### Activity
Take the entries below and print, exactly, the stretch from the line containing "Click the Добавить группу нод button" through the line containing "1568x409 pixels.", both included.

Extracted material below:

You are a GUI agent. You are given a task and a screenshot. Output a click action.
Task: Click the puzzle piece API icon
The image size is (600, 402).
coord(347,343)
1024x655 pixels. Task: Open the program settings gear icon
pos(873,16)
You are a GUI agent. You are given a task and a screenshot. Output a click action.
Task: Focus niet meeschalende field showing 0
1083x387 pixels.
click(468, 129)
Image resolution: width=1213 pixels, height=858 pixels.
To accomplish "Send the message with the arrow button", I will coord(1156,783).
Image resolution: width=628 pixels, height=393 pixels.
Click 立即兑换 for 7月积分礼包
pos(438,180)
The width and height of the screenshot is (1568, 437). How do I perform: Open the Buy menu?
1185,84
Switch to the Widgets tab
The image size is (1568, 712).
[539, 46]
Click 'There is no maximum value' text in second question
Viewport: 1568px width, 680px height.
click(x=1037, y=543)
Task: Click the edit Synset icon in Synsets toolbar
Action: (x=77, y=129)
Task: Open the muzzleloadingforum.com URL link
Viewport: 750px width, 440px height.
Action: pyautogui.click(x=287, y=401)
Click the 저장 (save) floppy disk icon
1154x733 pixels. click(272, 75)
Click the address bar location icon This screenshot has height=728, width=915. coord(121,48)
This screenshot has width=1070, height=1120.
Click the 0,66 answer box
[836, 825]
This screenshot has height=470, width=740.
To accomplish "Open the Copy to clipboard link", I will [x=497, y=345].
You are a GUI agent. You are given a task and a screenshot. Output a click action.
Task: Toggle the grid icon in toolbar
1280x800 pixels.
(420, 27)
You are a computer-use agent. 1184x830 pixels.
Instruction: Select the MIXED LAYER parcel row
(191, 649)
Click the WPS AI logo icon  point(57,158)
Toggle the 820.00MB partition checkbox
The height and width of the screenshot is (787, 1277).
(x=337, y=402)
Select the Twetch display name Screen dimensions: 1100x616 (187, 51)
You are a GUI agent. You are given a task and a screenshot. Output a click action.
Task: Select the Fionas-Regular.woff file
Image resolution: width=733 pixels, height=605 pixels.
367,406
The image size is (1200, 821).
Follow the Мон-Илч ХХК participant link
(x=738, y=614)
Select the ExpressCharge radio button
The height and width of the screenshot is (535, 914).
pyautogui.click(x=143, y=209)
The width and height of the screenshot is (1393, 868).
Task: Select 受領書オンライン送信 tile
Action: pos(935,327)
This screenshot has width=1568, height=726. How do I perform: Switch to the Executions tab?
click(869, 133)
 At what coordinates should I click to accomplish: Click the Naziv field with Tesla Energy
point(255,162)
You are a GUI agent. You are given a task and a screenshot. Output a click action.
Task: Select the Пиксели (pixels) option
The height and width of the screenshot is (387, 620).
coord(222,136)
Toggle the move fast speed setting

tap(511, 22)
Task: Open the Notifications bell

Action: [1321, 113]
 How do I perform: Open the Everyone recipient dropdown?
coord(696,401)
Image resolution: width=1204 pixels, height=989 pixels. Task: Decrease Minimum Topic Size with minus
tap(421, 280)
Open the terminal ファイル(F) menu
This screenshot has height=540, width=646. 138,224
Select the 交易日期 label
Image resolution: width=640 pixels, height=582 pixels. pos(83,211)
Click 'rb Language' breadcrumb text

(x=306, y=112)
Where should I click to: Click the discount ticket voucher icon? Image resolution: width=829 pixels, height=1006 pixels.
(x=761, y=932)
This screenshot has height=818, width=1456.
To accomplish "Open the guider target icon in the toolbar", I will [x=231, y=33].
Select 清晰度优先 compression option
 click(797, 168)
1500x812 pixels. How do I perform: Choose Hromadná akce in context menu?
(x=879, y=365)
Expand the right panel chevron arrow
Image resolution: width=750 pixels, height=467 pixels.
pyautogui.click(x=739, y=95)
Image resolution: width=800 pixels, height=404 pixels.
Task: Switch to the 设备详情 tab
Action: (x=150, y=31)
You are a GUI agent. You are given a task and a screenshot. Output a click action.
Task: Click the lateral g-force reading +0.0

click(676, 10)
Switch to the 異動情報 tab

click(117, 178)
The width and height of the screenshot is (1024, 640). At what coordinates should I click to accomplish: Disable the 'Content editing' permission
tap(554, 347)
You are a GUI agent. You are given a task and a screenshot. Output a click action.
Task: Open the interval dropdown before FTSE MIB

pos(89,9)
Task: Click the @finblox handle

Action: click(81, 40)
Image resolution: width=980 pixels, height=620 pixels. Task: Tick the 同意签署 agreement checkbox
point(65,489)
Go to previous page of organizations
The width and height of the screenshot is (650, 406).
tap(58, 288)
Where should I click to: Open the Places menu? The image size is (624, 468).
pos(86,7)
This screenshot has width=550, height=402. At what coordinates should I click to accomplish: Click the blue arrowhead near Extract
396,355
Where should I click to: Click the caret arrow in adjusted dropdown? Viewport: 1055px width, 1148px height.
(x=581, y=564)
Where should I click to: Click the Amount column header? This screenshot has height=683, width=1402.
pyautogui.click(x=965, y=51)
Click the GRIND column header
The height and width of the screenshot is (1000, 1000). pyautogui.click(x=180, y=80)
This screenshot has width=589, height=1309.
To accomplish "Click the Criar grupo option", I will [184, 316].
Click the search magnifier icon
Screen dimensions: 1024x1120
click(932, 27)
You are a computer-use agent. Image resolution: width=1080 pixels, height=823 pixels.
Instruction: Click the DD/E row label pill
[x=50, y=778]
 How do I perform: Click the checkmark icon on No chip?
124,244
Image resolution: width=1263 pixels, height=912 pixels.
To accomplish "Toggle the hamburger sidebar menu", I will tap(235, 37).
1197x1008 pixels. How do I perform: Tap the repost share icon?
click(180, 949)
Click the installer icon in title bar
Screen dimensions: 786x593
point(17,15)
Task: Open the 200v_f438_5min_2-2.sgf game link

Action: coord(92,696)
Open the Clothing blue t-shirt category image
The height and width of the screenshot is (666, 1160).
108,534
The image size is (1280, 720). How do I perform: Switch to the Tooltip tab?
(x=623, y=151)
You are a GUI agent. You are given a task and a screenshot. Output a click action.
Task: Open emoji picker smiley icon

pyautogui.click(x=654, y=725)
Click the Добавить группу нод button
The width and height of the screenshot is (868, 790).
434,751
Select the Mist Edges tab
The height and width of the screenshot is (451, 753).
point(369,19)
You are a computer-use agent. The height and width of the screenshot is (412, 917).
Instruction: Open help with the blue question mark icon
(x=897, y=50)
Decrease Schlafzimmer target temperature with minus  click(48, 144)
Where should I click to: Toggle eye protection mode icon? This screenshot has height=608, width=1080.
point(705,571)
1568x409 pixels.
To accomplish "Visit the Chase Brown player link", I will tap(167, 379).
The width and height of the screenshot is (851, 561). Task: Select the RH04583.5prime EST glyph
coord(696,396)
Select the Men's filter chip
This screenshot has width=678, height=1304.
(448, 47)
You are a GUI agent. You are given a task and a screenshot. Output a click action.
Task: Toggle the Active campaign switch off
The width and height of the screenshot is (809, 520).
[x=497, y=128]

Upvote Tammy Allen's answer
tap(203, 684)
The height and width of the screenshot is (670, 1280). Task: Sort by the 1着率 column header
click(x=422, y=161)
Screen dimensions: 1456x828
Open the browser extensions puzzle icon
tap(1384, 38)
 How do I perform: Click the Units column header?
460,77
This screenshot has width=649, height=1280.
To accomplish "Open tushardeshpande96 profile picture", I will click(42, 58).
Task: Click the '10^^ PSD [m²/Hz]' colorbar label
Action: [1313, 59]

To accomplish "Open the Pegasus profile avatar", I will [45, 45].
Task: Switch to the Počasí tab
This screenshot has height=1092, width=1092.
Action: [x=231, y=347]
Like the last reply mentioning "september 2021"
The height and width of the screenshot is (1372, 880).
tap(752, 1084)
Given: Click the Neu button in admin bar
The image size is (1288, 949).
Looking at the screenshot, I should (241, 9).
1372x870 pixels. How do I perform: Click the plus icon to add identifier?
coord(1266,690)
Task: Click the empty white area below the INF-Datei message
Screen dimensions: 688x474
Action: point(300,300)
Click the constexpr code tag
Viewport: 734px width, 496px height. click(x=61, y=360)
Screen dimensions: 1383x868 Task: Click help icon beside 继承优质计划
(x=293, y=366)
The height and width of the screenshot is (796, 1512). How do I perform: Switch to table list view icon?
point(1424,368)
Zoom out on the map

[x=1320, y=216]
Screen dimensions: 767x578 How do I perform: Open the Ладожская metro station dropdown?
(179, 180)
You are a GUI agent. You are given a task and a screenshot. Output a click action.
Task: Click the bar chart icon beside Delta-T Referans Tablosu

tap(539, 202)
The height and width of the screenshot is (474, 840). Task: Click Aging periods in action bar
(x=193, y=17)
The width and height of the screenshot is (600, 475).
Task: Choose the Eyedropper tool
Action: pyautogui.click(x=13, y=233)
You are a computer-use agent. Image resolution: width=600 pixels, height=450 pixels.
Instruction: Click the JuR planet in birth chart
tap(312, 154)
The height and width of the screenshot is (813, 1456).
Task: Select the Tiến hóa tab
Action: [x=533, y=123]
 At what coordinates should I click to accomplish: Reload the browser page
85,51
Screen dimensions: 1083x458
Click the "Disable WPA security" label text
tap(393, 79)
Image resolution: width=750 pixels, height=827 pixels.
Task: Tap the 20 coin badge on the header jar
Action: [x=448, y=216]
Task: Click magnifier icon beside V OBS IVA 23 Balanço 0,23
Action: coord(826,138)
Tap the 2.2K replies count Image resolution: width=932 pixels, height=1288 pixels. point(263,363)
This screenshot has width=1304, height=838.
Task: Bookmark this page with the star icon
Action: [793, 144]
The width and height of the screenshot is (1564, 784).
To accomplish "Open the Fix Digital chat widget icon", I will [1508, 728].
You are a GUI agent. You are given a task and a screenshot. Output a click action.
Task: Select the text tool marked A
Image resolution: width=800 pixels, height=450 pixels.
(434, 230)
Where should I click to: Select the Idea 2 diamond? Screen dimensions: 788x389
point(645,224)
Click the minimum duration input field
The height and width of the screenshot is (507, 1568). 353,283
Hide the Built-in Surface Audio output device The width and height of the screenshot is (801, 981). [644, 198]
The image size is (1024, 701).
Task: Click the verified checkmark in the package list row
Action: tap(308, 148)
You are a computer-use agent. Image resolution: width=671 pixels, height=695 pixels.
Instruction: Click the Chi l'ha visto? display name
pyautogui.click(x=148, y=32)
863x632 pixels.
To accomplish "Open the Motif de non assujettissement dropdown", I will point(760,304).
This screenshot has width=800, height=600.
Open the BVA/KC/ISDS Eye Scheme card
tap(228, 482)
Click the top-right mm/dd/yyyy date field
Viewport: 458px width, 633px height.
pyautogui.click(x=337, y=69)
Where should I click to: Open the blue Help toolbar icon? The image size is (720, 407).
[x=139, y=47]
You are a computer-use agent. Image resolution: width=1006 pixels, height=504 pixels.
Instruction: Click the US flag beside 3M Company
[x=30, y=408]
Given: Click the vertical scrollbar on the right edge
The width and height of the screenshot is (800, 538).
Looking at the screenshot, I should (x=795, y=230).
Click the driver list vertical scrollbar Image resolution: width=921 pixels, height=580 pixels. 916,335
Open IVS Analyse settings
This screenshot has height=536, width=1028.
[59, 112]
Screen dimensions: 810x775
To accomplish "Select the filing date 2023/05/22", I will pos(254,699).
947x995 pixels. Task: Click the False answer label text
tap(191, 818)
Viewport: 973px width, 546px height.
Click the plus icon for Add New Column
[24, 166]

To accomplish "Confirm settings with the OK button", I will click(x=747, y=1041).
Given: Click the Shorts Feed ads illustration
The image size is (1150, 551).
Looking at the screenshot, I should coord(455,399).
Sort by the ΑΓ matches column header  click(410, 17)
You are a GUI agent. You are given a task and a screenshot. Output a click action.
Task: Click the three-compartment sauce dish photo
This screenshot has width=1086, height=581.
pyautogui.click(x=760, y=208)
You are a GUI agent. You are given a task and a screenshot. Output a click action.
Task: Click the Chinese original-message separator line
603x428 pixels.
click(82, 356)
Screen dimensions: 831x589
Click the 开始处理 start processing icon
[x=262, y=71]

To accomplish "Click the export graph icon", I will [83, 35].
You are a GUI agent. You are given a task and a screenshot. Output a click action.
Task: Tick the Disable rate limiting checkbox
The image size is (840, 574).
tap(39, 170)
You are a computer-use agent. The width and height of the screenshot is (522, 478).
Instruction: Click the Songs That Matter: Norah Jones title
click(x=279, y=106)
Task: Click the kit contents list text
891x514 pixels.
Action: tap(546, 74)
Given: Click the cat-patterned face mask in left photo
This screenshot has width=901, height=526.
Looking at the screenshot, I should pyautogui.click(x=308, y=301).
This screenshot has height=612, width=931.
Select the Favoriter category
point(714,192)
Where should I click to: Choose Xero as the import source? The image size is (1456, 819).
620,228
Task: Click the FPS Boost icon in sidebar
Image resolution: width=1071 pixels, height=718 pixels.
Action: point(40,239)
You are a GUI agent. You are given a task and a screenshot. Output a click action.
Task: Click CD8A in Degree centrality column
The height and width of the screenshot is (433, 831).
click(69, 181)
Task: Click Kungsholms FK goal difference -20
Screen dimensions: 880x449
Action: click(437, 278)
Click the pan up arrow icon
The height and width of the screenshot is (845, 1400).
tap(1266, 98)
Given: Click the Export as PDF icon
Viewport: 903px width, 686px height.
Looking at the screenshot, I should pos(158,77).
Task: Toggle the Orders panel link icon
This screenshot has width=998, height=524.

End of Extracted material.

### Task output
Click the Добавить группу нод button
The width and height of the screenshot is (868, 790).
434,751
Select the Mist Edges tab
The height and width of the screenshot is (451, 753).
point(369,19)
You are a computer-use agent. The height and width of the screenshot is (412, 917).
Instruction: Open help with the blue question mark icon
(x=897, y=50)
Decrease Schlafzimmer target temperature with minus  click(48, 144)
Where should I click to: Toggle eye protection mode icon? This screenshot has height=608, width=1080.
point(705,571)
1568x409 pixels.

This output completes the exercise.